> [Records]
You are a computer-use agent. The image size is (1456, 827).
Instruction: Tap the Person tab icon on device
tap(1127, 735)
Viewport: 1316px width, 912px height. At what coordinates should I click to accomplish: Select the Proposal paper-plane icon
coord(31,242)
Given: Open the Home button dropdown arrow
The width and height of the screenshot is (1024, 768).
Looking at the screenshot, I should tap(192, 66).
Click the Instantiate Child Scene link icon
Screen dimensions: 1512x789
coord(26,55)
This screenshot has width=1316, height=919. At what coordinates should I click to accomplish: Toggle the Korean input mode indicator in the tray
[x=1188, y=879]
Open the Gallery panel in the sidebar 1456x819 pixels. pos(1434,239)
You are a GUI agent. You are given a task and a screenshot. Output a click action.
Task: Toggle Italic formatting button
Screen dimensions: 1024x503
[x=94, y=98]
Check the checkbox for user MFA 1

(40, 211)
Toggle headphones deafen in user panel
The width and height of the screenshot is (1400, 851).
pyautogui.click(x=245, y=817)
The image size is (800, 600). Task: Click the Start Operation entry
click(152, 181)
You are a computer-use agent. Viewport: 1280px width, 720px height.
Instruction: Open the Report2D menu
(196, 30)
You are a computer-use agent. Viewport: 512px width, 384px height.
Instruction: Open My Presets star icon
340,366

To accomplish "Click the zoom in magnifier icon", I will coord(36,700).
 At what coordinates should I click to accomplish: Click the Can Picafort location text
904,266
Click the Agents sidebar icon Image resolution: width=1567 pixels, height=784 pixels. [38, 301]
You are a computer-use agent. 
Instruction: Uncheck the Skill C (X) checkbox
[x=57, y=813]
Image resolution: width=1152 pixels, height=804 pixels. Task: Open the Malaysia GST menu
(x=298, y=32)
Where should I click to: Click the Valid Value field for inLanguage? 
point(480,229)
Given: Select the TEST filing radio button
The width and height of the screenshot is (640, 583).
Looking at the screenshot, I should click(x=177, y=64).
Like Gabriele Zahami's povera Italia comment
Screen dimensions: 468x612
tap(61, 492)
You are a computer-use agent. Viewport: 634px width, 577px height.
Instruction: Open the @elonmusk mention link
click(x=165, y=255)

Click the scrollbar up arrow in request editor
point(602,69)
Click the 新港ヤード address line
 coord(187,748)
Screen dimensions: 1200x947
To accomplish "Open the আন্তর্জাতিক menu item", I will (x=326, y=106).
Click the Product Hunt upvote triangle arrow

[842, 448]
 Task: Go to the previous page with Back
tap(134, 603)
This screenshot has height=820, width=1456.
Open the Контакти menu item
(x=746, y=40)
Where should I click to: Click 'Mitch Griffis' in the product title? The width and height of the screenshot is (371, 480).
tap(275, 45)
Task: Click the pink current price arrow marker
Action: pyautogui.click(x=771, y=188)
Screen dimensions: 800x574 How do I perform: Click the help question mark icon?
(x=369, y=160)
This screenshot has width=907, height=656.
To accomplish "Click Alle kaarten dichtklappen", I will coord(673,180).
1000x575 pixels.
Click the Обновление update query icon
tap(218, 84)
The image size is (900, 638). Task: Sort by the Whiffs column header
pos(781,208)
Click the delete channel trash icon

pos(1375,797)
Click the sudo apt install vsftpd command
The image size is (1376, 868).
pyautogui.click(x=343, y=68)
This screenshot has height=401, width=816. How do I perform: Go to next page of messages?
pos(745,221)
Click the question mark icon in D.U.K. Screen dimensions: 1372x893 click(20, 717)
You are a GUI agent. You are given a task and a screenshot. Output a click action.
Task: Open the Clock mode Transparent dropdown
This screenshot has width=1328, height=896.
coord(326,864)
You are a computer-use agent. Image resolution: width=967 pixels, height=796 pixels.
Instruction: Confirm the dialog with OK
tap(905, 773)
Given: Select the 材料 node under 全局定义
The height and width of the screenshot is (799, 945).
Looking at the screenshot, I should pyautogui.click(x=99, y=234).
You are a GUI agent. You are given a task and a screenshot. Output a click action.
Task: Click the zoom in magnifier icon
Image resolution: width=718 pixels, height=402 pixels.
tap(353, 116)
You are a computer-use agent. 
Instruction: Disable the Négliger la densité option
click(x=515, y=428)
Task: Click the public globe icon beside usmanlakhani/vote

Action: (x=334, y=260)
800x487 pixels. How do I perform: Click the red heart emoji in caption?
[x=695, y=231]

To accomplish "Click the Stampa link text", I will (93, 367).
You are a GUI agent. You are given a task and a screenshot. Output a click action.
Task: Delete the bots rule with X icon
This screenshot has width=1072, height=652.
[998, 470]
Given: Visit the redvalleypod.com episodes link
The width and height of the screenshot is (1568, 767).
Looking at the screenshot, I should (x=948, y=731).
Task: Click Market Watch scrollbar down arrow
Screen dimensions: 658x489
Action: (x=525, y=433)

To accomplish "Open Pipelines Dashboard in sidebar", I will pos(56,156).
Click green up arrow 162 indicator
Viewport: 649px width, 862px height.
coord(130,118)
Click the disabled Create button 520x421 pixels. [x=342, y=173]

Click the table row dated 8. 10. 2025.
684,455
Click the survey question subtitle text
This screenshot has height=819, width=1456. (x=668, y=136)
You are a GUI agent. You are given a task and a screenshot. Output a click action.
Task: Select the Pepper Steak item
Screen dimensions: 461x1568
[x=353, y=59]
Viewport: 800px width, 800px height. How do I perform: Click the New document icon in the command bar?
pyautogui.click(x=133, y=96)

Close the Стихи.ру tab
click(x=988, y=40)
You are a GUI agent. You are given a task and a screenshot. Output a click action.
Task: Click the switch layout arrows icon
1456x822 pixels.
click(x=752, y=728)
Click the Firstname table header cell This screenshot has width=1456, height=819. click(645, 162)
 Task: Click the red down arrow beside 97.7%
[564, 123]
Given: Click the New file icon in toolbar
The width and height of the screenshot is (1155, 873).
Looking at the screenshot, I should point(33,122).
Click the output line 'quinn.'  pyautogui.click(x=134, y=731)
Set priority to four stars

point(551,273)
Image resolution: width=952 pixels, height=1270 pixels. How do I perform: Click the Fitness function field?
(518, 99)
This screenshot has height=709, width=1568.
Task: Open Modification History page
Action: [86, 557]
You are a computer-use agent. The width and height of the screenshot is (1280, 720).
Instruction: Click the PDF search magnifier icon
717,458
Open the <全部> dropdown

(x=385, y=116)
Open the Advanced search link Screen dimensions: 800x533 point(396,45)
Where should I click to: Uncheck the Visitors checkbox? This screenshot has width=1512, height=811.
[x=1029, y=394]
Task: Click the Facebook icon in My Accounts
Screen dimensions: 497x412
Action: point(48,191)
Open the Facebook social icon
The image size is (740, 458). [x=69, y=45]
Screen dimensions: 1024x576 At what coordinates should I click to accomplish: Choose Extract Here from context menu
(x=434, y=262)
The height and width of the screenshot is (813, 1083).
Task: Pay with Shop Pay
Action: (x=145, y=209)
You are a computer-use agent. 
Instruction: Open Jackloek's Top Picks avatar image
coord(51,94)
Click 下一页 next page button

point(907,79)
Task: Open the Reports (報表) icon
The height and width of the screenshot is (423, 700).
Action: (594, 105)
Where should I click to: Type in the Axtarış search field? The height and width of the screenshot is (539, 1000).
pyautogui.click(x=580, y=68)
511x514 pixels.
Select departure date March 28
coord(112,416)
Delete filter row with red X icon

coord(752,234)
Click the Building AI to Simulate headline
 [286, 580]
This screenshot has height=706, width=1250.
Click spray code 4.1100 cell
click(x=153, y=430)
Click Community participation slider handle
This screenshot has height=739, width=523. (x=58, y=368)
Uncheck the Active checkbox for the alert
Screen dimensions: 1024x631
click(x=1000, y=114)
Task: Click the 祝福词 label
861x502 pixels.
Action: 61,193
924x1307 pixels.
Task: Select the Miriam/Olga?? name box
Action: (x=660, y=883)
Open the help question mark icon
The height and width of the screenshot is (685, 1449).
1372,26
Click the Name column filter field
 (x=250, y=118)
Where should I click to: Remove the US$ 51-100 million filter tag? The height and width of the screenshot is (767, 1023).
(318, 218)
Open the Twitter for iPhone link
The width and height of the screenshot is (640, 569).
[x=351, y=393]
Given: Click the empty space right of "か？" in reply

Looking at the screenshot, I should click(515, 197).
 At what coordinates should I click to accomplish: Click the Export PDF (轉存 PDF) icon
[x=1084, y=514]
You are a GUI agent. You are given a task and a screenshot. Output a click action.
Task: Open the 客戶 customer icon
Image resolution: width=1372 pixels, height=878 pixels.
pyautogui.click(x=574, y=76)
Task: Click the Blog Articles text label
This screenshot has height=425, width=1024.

> [What this task involves] Copy out the lines from the start of the records through the line containing "coord(31,242)", both ends included, with no changes.

> [Task response]
You are a computer-use agent. The image size is (1456, 827).
Instruction: Tap the Person tab icon on device
tap(1127, 735)
Viewport: 1316px width, 912px height. At what coordinates should I click to accomplish: Select the Proposal paper-plane icon
coord(31,242)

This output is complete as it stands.